◆ Description of the task
Omitting every picture, copy the lines from the one that contains "You are a GUI" through the last line of the records below, exactly and with nothing added.

◆ Material for this exercise
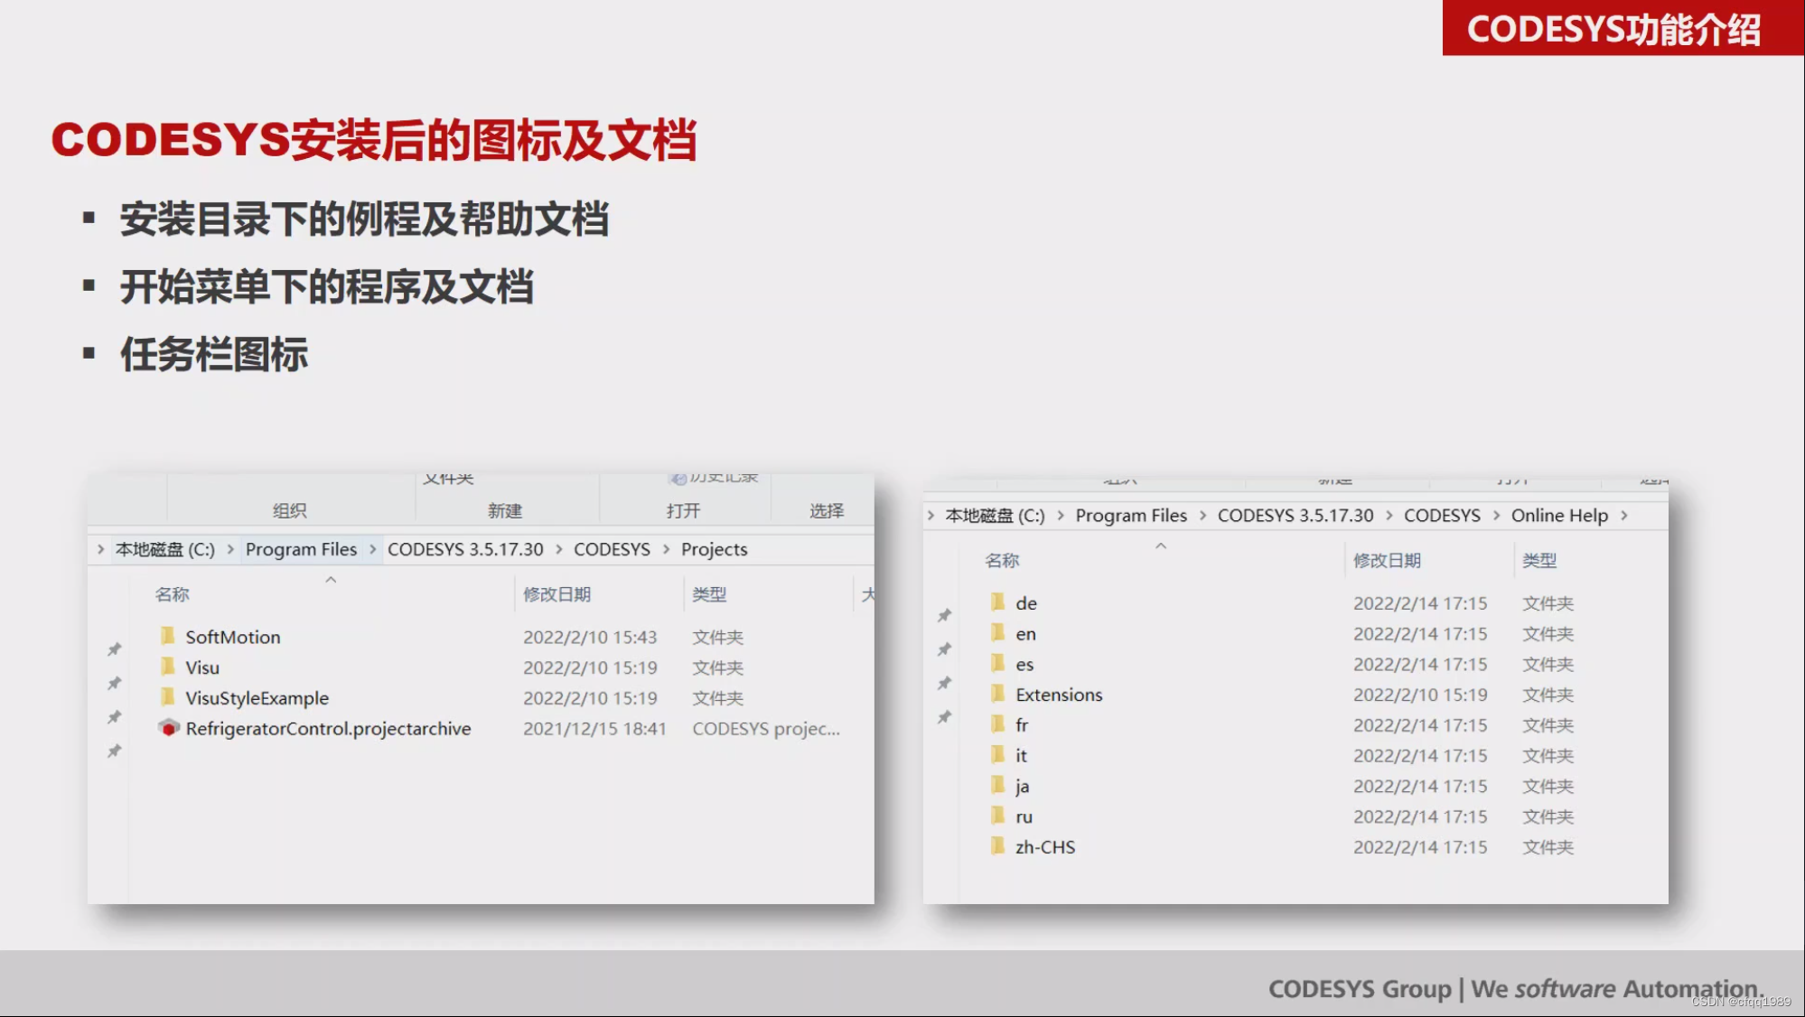Select the en folder entry
This screenshot has height=1017, width=1805.
(1025, 634)
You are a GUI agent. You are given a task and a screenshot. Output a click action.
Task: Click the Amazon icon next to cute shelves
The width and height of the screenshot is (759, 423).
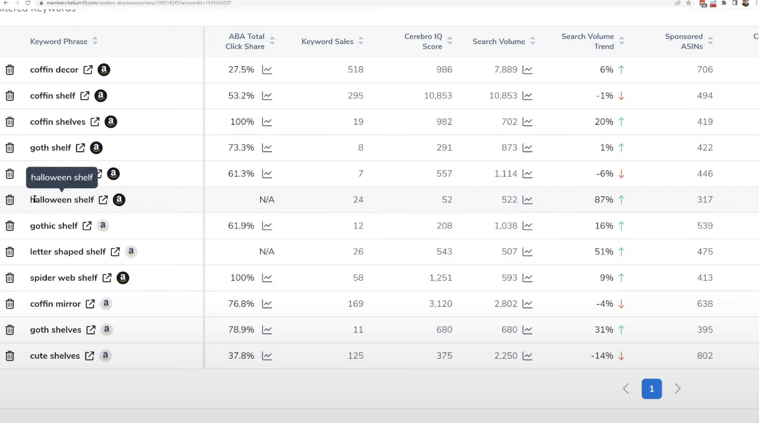105,356
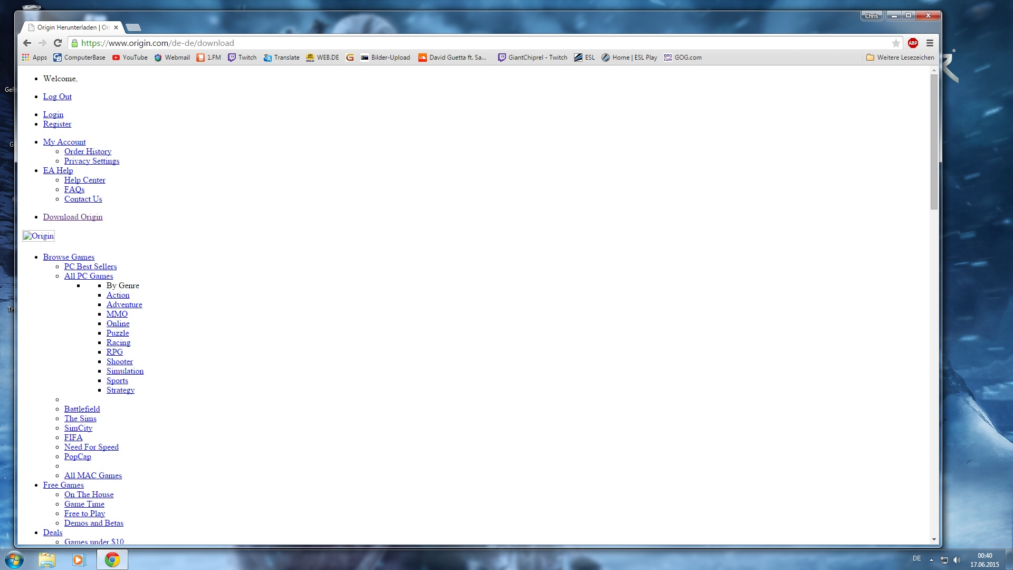This screenshot has width=1013, height=570.
Task: Open the Chrome hamburger menu
Action: [930, 43]
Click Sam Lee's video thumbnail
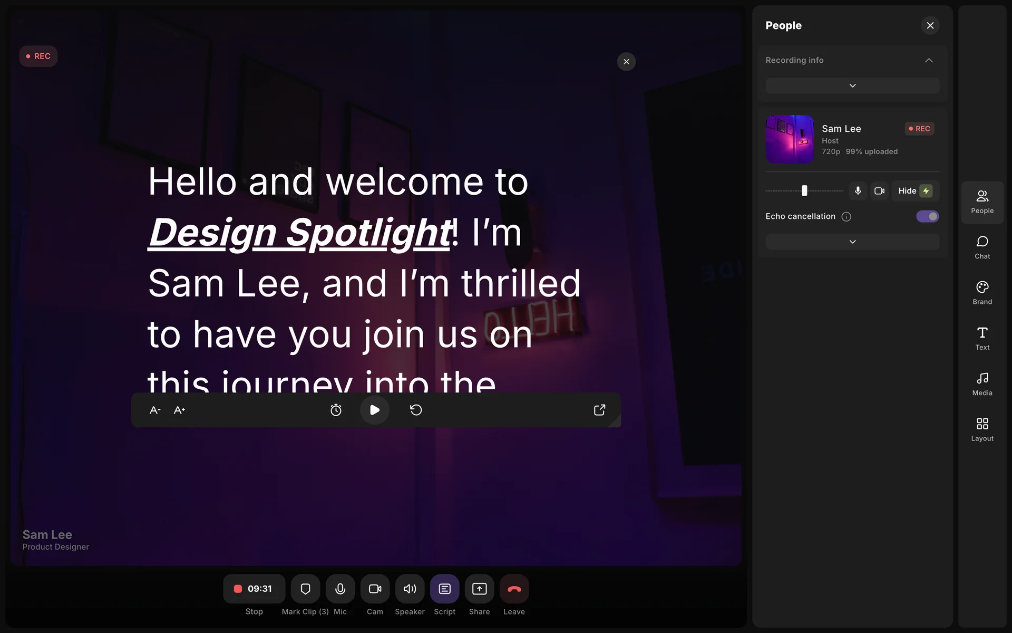This screenshot has width=1012, height=633. click(x=790, y=139)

◆ Reply to the exercise
You are a GUI agent. You are given a task and a screenshot. Output a click action.
Task: Click the Amazon icon next to cute shelves
The width and height of the screenshot is (759, 423).
105,356
This screenshot has width=1013, height=570.
Task: Open the Chrome hamburger menu
Action: [930, 43]
Click Sam Lee's video thumbnail
This screenshot has width=1012, height=633. click(x=790, y=139)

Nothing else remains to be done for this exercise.